In January of 1991, if you check or remember the world news, images of Saddam Hussein predicting a “long and bloody war” with the U.S. come to mind. On the 3rd, Iraqi ambassadors were expelled from the United Kingdom; on the 12th, Congress granted Bush #1 authority to attack Iraq; on the 15th, Iraq blew off the U.N. deadline for them to withdraw from Kuwait. People in civilized countries were tense, much as they are now in 2017 with regard to North Korea.
On the night of January 16, I and several other students were on a big jet plane for my first flight ever. I loved flying as soon as I felt the acceleration and the wheels lift from the tarmac. But we were admittedly nervous, as were our parents. I think the parents were more so, as they had the worry without it being balanced by the excitement. Once we were well out over the pitch blackness of the Atlantic Ocean, the voice of the pilot came over the intercom:
Ladies and gentlemen, please be patient as our landing time will be delayed briefly. The U.S. Airforce has put us into a holding pattern as bomber jets are crossing our path to begin Operation Desert Storm in Iraq. War has begun.
We soon learned that as we were in the airport, Iraq had fired scud missiles on Israel. We would land in London during active wartime. The first newspapers we saw at the airport wore large print “TARGET: LONDON” headlines.
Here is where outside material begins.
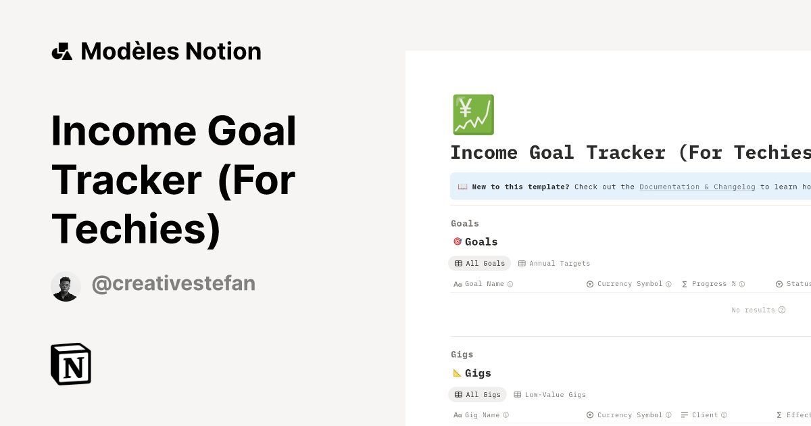Click the @creativestefan author link
The image size is (811, 426).
tap(173, 283)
But it was nightime, and we were exhausted from a long, tense, flight. We finally arrived at St. Margaret’s Bed & Breakfast in Bloomsbury. We all maneuvered our cumbersome luggage into the lobby to the inner left of the Inn, and met in the other lobby.
Our hosts told us some vital details about our rooms, bathrooms, breakfast, etc, and before we retired to our rooms for the night, having seen nothing of where we were yet for the darkness, a young man who worked for the Inn asked: (read in your best british accent)
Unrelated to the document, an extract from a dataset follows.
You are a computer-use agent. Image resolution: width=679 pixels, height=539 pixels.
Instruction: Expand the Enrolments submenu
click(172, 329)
“Now who will need to be knocked up in the morning, and at what time, please?”
Of course one of our girls said aloud, “are there any other choices besides you?”
We knew it would be an interesting trip. For what its worth, “knocking up” there is a knock on the door to wake up the guest. We figured that out pretty quickly. The next morning began looking out the window to see if we were really in London, finding the shivery cold bathroom down the hall, and then a warm english breakfast of eggs, ham, and toast – toasted on one side of course. Finally, we ventured out into a blustery winter day.
We discovered that the University of London (where our classes were hosted) student union was roughly a block one direction, while about a block the other way was the British Museum. I didn’t even appreciate that just yet. About 2 blocks in another direction was the tube stop (subway station), which would be our primary mode of transportation, until we learned better, anyway.
I think it wasn’t just me that was desperate to see something I would recognize as LONDONY, and we finally made our way to just that:
Welcome to London, England. I wish it was possible for you to enjoy my account as my much as I enjoyed the experience. My struggle with faith, and the war was the last thing on my mind.